The Vutara VXL from Bruker is a unique Single-Molecule Localization Microscopy (SMLM) system that uses a biplane method to acquire 3D data. In this method, the emission is split into two paths with a 600 nm difference in path length. By calibrating the system using experimental point spread functions (PSFs), the biplane method can collect localizations over a one-um range for a single sample plane. It can also collect 3D data over a larger range by performing Z series. This approach allows for deeper imaging, imaging adherent cells and tissue slices of 50 um and thicker, and even model organisms.

What kind of samples can SMLM image?

Single-Molecule Localization Microscopy (SMLM) can be used to analyze various samples.

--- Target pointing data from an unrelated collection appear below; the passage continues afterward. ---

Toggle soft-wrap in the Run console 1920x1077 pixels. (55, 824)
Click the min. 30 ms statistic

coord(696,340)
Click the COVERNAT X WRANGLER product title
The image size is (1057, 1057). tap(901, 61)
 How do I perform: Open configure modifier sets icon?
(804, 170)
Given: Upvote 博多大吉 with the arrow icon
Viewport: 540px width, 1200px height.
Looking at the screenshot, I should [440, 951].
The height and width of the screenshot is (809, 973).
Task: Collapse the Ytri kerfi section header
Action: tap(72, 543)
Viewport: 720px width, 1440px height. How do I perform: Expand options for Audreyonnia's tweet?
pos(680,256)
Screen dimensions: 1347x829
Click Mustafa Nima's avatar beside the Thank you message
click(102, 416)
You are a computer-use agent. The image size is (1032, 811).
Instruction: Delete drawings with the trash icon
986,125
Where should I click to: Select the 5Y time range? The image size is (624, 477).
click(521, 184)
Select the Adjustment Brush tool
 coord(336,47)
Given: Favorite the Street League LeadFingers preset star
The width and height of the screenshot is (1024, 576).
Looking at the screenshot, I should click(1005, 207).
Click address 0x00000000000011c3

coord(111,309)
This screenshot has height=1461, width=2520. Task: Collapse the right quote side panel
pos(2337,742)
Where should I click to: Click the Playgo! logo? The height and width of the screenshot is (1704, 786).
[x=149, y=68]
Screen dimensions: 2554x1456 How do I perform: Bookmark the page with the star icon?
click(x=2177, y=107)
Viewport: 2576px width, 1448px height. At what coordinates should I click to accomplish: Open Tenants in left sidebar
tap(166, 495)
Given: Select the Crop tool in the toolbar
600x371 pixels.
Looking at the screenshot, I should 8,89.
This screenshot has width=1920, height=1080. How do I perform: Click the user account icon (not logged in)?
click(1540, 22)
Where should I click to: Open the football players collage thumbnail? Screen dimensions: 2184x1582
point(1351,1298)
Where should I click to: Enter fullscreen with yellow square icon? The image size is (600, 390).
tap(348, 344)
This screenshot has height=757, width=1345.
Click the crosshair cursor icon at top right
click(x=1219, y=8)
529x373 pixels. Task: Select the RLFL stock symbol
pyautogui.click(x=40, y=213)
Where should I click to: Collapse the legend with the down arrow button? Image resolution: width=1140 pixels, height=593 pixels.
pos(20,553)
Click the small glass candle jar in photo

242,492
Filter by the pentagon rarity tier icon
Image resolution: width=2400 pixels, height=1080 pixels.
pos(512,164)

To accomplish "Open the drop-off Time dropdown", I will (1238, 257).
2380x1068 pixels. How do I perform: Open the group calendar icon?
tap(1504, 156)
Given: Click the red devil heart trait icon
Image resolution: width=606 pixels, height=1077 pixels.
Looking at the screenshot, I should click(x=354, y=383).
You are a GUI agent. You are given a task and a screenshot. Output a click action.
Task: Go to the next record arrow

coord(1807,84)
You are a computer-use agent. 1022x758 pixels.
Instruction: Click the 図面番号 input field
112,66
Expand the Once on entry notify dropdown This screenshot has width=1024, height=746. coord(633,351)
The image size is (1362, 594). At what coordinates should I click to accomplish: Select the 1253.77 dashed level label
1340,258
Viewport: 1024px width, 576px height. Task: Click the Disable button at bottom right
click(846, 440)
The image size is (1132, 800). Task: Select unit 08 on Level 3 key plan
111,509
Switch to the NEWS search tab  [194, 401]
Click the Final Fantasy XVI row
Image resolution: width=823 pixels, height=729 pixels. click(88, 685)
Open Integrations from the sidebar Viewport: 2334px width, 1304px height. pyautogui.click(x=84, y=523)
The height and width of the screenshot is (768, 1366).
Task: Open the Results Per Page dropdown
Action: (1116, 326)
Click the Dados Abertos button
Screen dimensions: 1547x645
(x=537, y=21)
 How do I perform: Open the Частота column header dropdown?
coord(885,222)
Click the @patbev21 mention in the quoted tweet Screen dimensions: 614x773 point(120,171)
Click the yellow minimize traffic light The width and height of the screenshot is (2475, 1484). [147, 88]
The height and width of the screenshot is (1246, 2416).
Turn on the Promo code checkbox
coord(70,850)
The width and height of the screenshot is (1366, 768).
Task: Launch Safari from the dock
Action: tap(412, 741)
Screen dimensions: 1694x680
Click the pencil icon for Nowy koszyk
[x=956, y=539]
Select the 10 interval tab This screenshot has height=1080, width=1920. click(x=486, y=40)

For example, the Vutara VXL from Bruker allows for imaging adherent cells, tissue slices 50 um and thicker, and even model organisms such as C. elegans and Drosophila. Samples can be fixed, or, with appropriate labeling methods, live cell imaging can be performed.

How does SMLM compare to electron microscopy (EM)?

Electron microscopy (EM) can provide a resolution of up to 1 nm or better, about 20 times better than the resolution of Single-Molecule Localization Microscopy (SMLM). However, SMLM allows the labeling, imaging, and identification of specific targets.